Matt and Daphne spend the whole episode angsting. It’s like teenagers except with more baggage. They’re a sweet couple, but I wish they’d use their powers combined to first find a more active plotline and then move towards it as fast as possible.

 

When Bonnie and Clyde show up at the Bennetts, it’s Sylar, Reborn, and Elle, No Longer Unplugged! What did I say about getting better locks, Bennett family? Or some bars on the windows? A panic room maybe? Or at least get a room at a hotel, because the local police are going to want Sandra for questioning as to why she wanted her daughter’s corpse.

 

But no, only Mr. Muggles and Lyle had the good sense to vacate this unsafe residence before the crazies came around. I like to think Lyle’s been showing Mr.

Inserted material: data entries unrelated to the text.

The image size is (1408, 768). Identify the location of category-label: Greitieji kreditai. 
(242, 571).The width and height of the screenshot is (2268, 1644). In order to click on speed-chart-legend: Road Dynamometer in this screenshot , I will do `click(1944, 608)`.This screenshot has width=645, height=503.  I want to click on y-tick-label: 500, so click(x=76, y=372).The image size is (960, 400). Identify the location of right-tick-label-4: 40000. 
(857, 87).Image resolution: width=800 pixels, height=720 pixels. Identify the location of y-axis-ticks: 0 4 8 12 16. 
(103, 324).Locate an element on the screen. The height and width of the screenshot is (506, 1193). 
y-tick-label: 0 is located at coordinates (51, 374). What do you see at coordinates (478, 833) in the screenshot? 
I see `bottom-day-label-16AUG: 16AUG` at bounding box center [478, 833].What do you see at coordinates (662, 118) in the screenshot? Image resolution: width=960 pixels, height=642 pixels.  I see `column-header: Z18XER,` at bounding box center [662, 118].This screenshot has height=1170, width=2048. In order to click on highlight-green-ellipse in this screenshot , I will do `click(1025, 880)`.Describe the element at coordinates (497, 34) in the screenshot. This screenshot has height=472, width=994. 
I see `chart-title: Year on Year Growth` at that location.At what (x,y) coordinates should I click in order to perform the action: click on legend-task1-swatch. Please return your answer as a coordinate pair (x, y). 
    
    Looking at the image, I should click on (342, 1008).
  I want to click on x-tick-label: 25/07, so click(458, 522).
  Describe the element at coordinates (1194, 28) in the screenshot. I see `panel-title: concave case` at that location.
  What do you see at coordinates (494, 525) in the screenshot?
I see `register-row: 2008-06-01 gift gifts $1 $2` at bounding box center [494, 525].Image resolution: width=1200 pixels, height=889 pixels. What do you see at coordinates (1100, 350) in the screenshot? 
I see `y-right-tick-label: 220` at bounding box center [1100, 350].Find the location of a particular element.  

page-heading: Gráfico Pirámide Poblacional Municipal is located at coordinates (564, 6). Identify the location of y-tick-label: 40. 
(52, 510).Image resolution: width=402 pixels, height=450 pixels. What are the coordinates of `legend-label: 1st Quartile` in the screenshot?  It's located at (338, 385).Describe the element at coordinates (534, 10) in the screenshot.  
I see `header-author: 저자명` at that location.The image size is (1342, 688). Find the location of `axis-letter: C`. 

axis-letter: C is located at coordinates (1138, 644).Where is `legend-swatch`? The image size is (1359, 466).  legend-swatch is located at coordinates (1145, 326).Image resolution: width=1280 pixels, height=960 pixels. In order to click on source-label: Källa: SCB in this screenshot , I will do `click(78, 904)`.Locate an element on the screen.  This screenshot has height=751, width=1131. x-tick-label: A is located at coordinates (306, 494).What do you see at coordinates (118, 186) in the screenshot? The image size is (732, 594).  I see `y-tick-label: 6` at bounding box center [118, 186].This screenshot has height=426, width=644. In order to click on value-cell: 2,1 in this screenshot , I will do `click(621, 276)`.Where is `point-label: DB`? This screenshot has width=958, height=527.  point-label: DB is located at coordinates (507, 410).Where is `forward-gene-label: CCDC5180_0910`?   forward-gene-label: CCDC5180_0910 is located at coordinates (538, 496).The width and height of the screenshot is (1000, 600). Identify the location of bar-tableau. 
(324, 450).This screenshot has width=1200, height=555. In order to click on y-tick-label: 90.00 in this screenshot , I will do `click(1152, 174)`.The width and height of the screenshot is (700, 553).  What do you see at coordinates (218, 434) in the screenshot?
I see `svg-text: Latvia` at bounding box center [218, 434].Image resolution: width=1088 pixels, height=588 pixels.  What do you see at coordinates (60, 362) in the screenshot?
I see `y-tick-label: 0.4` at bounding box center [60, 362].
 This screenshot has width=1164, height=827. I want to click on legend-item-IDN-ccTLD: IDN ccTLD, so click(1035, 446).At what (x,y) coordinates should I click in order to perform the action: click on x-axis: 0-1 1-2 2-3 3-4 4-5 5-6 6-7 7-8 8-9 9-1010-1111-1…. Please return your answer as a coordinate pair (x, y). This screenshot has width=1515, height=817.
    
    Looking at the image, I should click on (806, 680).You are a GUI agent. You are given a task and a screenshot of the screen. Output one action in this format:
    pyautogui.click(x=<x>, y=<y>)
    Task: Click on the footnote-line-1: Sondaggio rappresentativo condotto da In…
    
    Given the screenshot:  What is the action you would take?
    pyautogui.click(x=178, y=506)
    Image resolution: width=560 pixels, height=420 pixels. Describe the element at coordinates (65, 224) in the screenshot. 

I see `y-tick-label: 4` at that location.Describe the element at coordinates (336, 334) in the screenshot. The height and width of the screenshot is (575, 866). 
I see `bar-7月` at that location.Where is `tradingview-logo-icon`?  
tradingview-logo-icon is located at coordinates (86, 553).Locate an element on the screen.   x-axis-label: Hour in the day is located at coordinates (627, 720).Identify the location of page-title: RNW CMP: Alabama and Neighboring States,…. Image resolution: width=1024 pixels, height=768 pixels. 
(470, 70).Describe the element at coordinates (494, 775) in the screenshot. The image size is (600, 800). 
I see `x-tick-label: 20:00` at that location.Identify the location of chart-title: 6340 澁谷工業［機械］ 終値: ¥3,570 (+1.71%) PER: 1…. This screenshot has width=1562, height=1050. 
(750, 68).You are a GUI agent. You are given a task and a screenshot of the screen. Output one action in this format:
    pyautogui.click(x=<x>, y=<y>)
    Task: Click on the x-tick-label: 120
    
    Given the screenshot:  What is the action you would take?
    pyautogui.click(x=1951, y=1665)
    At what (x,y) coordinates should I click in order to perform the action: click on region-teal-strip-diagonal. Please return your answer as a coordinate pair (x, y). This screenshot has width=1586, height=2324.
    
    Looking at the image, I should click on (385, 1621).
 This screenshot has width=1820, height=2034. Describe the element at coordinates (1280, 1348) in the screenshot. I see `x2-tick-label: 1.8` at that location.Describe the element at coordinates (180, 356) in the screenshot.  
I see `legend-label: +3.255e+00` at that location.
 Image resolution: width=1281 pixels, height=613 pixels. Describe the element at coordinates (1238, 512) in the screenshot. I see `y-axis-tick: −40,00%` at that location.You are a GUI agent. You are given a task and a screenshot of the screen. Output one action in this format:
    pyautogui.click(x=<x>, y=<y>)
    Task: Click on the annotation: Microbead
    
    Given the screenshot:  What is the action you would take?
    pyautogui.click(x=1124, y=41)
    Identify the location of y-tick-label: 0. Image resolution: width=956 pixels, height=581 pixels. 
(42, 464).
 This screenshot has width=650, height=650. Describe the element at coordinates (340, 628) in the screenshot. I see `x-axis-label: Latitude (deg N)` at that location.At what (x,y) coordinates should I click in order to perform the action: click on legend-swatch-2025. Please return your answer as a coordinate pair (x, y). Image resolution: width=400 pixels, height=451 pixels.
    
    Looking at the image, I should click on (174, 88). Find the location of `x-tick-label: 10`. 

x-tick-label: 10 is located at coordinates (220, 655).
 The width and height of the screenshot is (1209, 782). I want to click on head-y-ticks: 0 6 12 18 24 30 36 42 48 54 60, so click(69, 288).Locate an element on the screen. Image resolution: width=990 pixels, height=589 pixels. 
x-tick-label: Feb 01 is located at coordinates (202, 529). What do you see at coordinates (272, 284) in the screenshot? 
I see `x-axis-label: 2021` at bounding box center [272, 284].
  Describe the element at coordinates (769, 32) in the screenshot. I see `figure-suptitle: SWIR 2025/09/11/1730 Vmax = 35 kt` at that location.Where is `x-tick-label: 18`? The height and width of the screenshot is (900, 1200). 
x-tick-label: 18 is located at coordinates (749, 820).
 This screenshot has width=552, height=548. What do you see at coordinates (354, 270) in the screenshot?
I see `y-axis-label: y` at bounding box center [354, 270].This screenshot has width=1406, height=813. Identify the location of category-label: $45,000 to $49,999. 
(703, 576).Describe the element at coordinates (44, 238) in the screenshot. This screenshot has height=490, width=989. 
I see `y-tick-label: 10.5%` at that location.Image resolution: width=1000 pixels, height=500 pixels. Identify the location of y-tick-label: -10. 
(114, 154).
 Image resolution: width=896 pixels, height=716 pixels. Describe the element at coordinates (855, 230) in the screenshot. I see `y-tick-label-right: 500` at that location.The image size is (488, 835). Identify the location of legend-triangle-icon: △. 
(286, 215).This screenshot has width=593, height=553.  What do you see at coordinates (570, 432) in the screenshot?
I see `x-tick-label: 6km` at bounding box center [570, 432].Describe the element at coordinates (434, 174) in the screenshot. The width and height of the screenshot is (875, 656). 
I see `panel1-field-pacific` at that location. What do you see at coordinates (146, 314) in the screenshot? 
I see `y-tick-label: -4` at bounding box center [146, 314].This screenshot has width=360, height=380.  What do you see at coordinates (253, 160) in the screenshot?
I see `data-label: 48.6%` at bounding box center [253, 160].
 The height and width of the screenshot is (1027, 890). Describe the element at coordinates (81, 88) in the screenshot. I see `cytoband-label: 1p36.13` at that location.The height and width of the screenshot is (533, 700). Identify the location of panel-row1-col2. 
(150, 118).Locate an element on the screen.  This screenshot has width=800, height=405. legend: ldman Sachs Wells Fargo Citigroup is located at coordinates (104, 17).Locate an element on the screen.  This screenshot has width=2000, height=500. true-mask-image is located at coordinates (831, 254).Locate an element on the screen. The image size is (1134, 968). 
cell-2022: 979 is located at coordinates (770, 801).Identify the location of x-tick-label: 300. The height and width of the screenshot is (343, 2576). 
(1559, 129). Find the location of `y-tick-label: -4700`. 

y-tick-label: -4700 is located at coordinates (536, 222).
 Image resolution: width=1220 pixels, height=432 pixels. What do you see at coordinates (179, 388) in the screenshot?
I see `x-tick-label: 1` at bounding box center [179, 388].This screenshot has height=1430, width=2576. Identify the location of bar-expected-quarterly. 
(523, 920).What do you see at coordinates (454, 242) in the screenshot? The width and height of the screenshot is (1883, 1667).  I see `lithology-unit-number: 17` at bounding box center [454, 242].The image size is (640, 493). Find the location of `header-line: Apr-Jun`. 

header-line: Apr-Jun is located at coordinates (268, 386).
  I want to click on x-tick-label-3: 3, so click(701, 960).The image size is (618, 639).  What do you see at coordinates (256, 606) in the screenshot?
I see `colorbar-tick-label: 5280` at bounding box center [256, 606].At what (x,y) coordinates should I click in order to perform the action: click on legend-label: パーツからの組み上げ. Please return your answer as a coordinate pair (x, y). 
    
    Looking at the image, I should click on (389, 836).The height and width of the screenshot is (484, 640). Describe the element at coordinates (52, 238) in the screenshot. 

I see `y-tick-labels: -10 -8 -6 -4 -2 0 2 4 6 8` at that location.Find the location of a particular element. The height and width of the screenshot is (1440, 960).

Muggles at the local dog shows and making a killing on the prize money. Because someone in this family deserves a happy ending.

 

Child!Hiro does the best job of being effective with his powers since he boxed Adam Monroe in S2. Yay for depositing Bonnie and Clyde on a Beach Somewhere. Maybe it’s the Lost island and they can terrorize those guys some more- no, wait. We have seduction and sweet words sliding into murder ladies and gents. It’s a damn shame too; for all the stupid ret-conning, Sylar and Elle made an interesting couple. 

 

When Mohinder was looking for information about the eclipse, one of the books he was looking at was an encyclopedia. Seriously. Mohinder’s science cred has reached a new low. In looking for the most obscure information possible, he checks the most general reference around, a book whose purpose is to provide a broad overview about as many subjects as possible. Mo, try some astronomy scientific journals, NASA reports, freaking Wikipedia, anything. I can find more thorough information on a Google search!

 

Though Mohinder is a hell of a lot more devious than he lets on. “It’s only chai/a tracer/a marker.” At least Zippo!Flint called him on it. But the only thing Mohinder can think to do with his newfound freedom is run to Maya? I think Mohinder’s cockroach instincts want him to breed or something. Ew. 

 

Though here’s a question, where has Maya gotten the money for her apartment? Or how has she gotten a green card? In the short year Pinehurst has existed, does it have enough clout to push through a visa for a foreigner wanted for murder? How is this girl living day-to-day? HOW?!  But at least Maya didn’t have to talk to reject Mohinder some more. He’s doing it to himself now, saving us all time and embarrassment. 

 

Next week, they use Mohinder’s clearly unproven formula on American soldiers. Guys, look how much damage Mohinder managed to do, and he’s only a geneticist. I don’t want that “formula” crap near young, fit, aggressive young men with combat training. They might be decent people that are used to following order, but again, Mohinder. ARGH!